As early as 1950, Stevenson biographers took notice of Galsworthy and Sanderson’s attempted sojourn to Samoa and their subsequent voyage with Conrad. Meanwhile, scholars have long studied Stevenson’s literary influence on Conrad, in part because both wrote seafaring stories and a torch seemed passed. We know that Conrad was an admirer of Stevenson’s work, and in fact that he thought more highly of Stevenson’s South Seas nonfiction writings than of his novels, at least according to Colvin, who knew both men. To my knowledge, however, no one has connected the next set of dots, not just from Stevenson’s writing to Conrad’s, but from Stevenson’s Samoan persona to Kurtz. Why not consider whether Stevenson’s grandiose island life influenced Conrad’s masterpiece? Since the middle of the 20th century, the academy has conditioned us to stay grounded within texts and steer clear of writers’ biographies for insights while biographers are often timid about the kind of playful speculation that we can undertake here in Slate. Readers, myself included, tend to wonder about the sources for characters the likes of Kurtz, Sherlock Holmes, and Jay Gatsby—larger-than-life, mysterious, existing on a kind of separate plane—and in doing so we are continuing the quests of the narrators who tried first (Marlow, Watson, and Carraway).
If Conrad absorbed some of Stevenson’s attributes into Kurtz, it would be just one literary development to come out of the passage of the Torrens. “Tall, handsome, bearded” Ted Sanderson, wrote biographer Jeffrey Meyers, served as a “prototype” for the titular character in Conrad’s Lord Jim. Galsworthy—who became a Nobel Prize–winning writer for his fiction—used Conrad as a model for the character of Armand in his story “The Doldrums.” No surprise that another man from that passage—not in the flesh but on the tips of their tongues—might have gotten mixed up in the brew of life and fiction.

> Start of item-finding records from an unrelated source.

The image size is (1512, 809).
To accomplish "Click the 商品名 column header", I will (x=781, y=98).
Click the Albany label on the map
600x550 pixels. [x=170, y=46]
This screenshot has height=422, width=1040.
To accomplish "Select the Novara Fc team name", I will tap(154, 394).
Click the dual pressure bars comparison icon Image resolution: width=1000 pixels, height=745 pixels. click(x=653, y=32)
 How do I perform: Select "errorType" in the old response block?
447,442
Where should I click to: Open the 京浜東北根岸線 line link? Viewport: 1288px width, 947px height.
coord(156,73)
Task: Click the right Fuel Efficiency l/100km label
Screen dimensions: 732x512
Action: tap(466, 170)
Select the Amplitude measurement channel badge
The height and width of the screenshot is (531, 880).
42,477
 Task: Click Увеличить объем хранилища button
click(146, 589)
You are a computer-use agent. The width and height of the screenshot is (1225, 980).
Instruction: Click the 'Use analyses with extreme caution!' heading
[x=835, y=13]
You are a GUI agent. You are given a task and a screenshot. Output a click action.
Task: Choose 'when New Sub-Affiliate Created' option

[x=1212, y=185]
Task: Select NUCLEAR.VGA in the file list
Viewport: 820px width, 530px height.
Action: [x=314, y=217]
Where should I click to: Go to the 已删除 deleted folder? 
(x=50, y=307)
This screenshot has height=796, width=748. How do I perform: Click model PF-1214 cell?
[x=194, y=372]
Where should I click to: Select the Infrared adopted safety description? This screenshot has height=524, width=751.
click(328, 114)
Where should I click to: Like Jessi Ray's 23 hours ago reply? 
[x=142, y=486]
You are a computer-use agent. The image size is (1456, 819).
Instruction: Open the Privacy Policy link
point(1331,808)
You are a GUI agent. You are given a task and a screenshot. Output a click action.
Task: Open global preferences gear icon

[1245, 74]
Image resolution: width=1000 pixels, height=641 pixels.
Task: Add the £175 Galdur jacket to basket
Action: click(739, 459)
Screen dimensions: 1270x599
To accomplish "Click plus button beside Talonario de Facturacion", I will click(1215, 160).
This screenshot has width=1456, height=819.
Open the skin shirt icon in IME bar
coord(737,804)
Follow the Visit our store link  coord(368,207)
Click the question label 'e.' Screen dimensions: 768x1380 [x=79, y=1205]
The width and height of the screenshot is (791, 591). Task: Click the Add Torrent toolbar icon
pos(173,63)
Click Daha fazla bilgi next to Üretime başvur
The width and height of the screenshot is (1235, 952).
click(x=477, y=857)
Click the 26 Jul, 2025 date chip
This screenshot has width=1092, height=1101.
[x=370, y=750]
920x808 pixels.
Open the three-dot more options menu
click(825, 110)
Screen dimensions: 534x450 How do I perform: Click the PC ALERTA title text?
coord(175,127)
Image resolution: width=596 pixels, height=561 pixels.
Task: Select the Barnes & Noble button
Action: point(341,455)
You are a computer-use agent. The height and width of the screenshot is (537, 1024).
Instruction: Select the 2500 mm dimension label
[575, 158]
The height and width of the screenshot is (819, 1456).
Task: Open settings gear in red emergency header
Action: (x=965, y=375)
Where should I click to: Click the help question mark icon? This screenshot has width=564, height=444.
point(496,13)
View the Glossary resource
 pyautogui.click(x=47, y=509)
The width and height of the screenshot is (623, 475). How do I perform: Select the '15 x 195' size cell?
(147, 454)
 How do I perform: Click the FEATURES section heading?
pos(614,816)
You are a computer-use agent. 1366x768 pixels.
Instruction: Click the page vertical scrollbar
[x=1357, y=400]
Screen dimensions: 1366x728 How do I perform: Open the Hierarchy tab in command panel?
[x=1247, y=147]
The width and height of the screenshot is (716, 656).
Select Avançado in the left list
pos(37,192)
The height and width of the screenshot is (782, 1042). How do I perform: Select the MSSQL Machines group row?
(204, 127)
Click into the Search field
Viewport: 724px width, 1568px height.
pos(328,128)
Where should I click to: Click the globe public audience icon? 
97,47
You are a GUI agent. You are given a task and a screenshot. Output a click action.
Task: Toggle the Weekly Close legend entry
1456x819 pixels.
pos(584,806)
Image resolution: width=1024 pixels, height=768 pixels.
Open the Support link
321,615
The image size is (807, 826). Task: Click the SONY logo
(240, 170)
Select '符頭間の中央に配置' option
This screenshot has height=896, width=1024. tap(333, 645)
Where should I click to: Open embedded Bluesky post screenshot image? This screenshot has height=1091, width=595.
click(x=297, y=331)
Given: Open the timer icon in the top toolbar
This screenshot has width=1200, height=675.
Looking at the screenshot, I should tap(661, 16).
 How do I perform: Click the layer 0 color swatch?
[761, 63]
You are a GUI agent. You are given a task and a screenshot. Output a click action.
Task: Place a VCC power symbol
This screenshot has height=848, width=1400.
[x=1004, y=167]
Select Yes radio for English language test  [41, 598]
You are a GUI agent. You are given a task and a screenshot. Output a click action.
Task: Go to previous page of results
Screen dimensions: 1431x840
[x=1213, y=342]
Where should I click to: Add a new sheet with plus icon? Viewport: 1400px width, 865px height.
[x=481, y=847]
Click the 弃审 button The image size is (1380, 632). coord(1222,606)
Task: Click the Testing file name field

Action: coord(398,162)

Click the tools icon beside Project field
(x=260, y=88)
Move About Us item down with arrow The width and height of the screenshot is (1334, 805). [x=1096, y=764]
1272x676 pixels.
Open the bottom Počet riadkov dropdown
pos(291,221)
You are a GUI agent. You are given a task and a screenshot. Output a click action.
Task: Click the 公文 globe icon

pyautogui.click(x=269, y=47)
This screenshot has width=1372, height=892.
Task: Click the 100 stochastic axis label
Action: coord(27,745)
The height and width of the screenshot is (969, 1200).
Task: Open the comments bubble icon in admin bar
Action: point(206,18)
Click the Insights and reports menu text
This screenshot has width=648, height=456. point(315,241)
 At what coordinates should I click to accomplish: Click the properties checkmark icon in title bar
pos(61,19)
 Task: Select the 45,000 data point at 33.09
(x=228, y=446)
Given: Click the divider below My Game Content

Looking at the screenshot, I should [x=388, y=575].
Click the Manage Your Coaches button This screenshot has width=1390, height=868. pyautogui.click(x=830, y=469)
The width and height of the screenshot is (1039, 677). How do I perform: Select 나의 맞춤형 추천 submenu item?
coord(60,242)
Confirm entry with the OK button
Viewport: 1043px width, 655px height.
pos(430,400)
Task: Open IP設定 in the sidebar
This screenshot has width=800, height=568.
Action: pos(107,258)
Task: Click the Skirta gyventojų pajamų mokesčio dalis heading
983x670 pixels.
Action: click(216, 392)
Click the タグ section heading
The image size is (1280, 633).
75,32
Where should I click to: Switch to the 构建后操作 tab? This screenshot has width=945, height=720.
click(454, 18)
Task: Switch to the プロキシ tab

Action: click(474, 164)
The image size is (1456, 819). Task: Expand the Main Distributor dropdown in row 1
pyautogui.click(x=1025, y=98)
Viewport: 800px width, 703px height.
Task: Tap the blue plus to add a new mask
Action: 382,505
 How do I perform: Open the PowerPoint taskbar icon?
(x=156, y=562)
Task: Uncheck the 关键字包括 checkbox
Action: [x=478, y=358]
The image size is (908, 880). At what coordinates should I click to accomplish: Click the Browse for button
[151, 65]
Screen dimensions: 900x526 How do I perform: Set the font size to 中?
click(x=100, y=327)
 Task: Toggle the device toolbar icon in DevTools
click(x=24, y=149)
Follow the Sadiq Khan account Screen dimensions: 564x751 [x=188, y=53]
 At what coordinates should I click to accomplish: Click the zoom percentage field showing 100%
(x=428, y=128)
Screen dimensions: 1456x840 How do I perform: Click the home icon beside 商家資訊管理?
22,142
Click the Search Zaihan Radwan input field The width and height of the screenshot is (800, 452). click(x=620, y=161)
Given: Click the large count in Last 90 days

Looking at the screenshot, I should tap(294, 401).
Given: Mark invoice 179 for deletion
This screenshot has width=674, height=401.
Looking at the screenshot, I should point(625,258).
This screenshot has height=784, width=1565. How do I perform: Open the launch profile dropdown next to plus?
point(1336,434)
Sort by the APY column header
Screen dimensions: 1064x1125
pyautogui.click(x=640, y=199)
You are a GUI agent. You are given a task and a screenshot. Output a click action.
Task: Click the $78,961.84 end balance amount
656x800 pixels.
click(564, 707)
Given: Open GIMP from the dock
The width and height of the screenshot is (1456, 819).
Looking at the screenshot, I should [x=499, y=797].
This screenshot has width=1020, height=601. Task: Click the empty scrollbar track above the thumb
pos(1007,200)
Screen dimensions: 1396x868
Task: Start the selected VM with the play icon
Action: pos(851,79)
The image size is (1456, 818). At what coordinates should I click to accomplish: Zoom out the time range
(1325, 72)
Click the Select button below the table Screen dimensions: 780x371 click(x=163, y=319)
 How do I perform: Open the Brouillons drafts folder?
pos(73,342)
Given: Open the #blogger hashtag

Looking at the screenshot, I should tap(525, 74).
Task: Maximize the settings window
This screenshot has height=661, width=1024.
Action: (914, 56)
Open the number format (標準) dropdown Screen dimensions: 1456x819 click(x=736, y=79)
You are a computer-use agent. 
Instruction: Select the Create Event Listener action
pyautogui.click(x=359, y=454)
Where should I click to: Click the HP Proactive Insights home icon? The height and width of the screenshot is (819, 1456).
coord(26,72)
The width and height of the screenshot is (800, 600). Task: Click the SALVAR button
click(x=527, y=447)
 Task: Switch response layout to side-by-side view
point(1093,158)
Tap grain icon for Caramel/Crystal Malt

None of this is meant to suggest that Robert Louis Stevenson equals Kurtz, any more so than Marlow, with his “propensity to spin yarns” about the Congo aboard the Nellie equals the novelist Conrad aboard the Torrens. The megalomaniac Kurtz diverges from Stevenson in plenty of ways, and Conrad had other sources from which to draw, including the people he met and heard about during his journeys and, of course, his imagination. But if some of the figures he encountered in the Congo may have plausibly contributed examples of cruelty and specific experiences as traders, other dimensions—the lofty writerly goals and the inescapable charisma—might well have been moved along by word of the exiled Stevenson. Rarely is there a single model for a complex literary character, and writers often aren’t even fully aware of their inspirations. What Marlow notes of Kurtz’s background might have been true of Conrad’s literary creation: “All Europe contributed to the making of Kurtz.” Maybe there was some Samoa in there, too.